- _Auszug_:
Zweite Fortsetzung


Denken wir uns nun unter einem Kaufmann, wie oben gesagt wurde, eine Person, deren Gewerbe es ist, aus entfernten Orten Waren zu beziehen, um sie wieder an ihrem Orte, oder nach entfernten Orten abzusetzen, so leuchtet ein, dass, besonders in unseren Tagen, da die entferntesten Orte durch Eisenbahnen und Dampfschiffe so nahe gebracht worden sind, dass man ohne großen Zeitverlust manches Geschäft mündlich abmachen kann, welches früher nur mittelst Korrespondenz abgeschlossen werden konnte, für den Kaufmann Sprachkenntnisse unerlässlich sind und immer unerlässlicher werden; denn wer mit fernen Ländern in Verkehr treten will, der muss nicht nur die Sprachen der Völker verstehen, mit denen er zu unterhandeln gedenkt, sondern er muss sie auch richtig schreiben und sprechen können.
So wie nun aber der Gelehrte in seiner Sprache sich einer Menge technischer Ausdrücke und Benennungen bedient, um seine Begriffe scharf und unzweideutig zu bezeichnen; eben so hat auch der Kaufmann seine Kaufmannssprache, die nicht nur die größtmöglichste Kürze im Ausdrucke beabsichtigt, sondern auch alle Zweideutigkeiten umgeht und ihn sichert, nicht so leicht in die Hände der Advokaten zu kommen. Sehr viele halten die Kaufmannssprache für eine verdorbene Sprache, welche man gänzlich auszurotten sich bestreben müsse. Ein solcher Vertilgungsversuch wird jedoch nie gelingen, wenn er dahin gehen soll, dass ein jeder, der keine Idee von den im Handel vorkommenden Geschäften hat, einen jeden kaufmännischen Brief richtig verstehen soll; denn das Verständnis) hängt nicht bloß von den Worten, sondern von der Sache ab, die sie bezeichnen. Wer keinen Begriff von der Sache hat, um welche es sich im kaufmännischen Briefe handelt, der wird denselben nicht verstehen, mag er geschrieben sein, wie er will.

- _Aufgabe_:
Überarbeite im Auszug über die Kaufmannssprache das Stück, das bei den Worten „Denken wir uns“ beginnt und nach „und sprechen können.“ aufhört, und setze dabei „Segelschiffe“ an die Stelle von „Dampfschiffe“.

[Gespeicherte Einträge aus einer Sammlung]

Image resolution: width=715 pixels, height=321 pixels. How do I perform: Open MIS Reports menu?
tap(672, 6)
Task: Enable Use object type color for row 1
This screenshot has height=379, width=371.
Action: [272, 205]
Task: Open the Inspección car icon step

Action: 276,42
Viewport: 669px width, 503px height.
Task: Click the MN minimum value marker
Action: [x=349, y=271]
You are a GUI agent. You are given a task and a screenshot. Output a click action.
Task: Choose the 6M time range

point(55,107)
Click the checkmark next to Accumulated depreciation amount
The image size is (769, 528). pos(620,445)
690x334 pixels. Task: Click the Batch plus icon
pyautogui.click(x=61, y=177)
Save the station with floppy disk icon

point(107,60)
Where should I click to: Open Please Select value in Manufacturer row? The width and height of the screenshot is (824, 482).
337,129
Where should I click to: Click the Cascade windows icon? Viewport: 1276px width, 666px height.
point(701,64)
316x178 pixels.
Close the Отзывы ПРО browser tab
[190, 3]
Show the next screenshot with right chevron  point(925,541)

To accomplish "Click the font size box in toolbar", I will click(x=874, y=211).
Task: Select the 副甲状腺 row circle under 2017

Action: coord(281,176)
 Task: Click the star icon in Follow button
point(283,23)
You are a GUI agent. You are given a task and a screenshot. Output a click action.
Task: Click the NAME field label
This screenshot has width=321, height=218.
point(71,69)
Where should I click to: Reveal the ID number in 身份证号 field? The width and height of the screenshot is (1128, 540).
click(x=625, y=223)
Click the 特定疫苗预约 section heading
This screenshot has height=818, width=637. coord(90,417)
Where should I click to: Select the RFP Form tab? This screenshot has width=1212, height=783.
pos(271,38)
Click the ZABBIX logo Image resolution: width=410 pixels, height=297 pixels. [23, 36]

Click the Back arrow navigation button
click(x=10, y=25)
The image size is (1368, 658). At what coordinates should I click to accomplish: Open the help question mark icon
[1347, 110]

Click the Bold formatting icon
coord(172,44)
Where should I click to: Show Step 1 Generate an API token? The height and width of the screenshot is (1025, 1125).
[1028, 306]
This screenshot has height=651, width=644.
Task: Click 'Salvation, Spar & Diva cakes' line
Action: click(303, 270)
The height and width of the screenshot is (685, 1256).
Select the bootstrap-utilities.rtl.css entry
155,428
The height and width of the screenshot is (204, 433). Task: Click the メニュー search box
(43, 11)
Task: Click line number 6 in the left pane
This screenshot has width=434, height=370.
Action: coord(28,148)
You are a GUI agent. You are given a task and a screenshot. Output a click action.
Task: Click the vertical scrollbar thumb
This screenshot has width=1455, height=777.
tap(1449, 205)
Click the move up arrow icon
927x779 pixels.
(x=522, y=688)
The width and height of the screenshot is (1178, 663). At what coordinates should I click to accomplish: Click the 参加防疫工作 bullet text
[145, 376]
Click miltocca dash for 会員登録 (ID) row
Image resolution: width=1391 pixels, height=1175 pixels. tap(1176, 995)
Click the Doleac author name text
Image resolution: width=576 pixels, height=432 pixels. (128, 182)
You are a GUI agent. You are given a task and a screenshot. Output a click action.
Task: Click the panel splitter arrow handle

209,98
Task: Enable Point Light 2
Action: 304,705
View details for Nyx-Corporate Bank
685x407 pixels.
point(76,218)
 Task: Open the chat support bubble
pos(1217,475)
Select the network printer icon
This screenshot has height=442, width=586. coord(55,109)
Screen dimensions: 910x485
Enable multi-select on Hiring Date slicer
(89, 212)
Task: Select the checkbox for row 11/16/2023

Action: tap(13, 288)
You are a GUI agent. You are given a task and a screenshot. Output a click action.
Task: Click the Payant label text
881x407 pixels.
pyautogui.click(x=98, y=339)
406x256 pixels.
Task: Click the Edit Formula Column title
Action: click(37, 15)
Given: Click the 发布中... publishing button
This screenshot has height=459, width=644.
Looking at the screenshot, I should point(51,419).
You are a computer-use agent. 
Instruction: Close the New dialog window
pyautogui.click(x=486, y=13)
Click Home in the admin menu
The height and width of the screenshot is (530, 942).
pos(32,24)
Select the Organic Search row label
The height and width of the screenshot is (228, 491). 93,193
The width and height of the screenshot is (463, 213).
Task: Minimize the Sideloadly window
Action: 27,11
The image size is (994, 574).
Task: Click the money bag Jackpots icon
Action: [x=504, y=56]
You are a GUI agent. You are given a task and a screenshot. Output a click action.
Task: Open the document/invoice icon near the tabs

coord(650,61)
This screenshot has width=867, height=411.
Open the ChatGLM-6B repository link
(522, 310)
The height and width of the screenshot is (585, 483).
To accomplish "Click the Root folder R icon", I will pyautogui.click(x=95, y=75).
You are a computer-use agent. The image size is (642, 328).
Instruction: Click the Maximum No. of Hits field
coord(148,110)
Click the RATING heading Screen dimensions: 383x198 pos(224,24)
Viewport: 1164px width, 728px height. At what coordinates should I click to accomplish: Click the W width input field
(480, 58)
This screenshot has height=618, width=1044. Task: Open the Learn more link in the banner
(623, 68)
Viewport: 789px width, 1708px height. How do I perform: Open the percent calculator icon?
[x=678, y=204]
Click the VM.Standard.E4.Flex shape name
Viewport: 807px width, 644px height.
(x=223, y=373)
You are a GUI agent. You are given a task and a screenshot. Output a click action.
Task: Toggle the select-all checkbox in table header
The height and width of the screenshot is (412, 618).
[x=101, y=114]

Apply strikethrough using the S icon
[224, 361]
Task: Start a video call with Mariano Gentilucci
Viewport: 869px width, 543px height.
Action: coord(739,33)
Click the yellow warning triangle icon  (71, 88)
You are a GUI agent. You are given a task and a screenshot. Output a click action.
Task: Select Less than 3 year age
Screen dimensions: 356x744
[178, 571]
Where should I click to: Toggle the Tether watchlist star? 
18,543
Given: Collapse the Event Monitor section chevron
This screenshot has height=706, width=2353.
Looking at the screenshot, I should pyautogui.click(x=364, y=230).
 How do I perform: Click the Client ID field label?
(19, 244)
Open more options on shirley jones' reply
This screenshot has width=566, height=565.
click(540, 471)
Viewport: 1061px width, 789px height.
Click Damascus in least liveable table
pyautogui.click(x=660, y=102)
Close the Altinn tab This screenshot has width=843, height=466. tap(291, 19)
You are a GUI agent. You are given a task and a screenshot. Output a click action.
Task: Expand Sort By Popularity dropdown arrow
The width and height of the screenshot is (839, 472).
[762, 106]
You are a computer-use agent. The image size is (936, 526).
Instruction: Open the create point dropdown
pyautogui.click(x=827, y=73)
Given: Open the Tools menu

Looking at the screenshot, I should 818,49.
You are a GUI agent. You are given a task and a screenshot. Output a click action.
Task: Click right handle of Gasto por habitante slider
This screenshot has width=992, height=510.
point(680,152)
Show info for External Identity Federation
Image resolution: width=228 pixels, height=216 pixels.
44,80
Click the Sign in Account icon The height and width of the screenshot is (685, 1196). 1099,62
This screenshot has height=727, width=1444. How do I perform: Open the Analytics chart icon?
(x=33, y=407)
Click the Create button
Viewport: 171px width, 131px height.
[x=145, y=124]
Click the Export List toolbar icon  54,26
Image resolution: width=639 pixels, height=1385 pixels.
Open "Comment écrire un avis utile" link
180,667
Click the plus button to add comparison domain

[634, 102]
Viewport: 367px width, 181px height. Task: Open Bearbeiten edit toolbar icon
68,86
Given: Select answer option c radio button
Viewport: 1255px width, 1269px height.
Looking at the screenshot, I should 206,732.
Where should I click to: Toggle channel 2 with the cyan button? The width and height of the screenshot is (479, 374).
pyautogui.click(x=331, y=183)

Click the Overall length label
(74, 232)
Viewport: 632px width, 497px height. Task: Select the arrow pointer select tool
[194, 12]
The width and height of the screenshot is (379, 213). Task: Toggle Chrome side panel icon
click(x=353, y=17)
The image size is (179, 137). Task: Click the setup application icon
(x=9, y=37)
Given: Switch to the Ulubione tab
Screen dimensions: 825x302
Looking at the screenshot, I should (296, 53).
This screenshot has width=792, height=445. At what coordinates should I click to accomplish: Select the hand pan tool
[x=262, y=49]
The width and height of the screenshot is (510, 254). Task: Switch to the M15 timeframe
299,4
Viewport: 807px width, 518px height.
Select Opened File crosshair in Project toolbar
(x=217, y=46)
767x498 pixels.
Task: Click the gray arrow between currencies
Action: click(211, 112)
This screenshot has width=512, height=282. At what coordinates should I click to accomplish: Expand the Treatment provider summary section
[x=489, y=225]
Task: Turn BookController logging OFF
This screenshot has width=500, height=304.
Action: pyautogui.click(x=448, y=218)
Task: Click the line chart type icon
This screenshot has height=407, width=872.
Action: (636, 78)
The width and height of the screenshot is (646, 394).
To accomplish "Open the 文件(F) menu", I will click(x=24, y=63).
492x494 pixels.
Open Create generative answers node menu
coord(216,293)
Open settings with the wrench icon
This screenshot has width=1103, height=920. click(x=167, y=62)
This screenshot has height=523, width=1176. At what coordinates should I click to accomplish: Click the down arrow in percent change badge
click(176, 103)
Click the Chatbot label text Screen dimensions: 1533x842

- _Lösung_:
Denken wir uns nun unter einem Kaufmann, wie oben gesagt wurde, eine Person, deren Gewerbe es ist, aus entfernten Orten Waren zu beziehen, um sie wieder an ihrem Orte, oder nach entfernten Orten abzusetzen, so leuchtet ein, dass, besonders in unseren Tagen, da die entferntesten Orte durch Eisenbahnen und Segelschiffe so nahe gebracht worden sind, dass man ohne großen Zeitverlust manches Geschäft mündlich abmachen kann, welches früher nur mittelst Korrespondenz abgeschlossen werden konnte, für den Kaufmann Sprachkenntnisse unerlässlich sind und immer unerlässlicher werden; denn wer mit fernen Ländern in Verkehr treten will, der muss nicht nur die Sprachen der Völker verstehen, mit denen er zu unterhandeln gedenkt, sondern er muss sie auch richtig schreiben und sprechen können.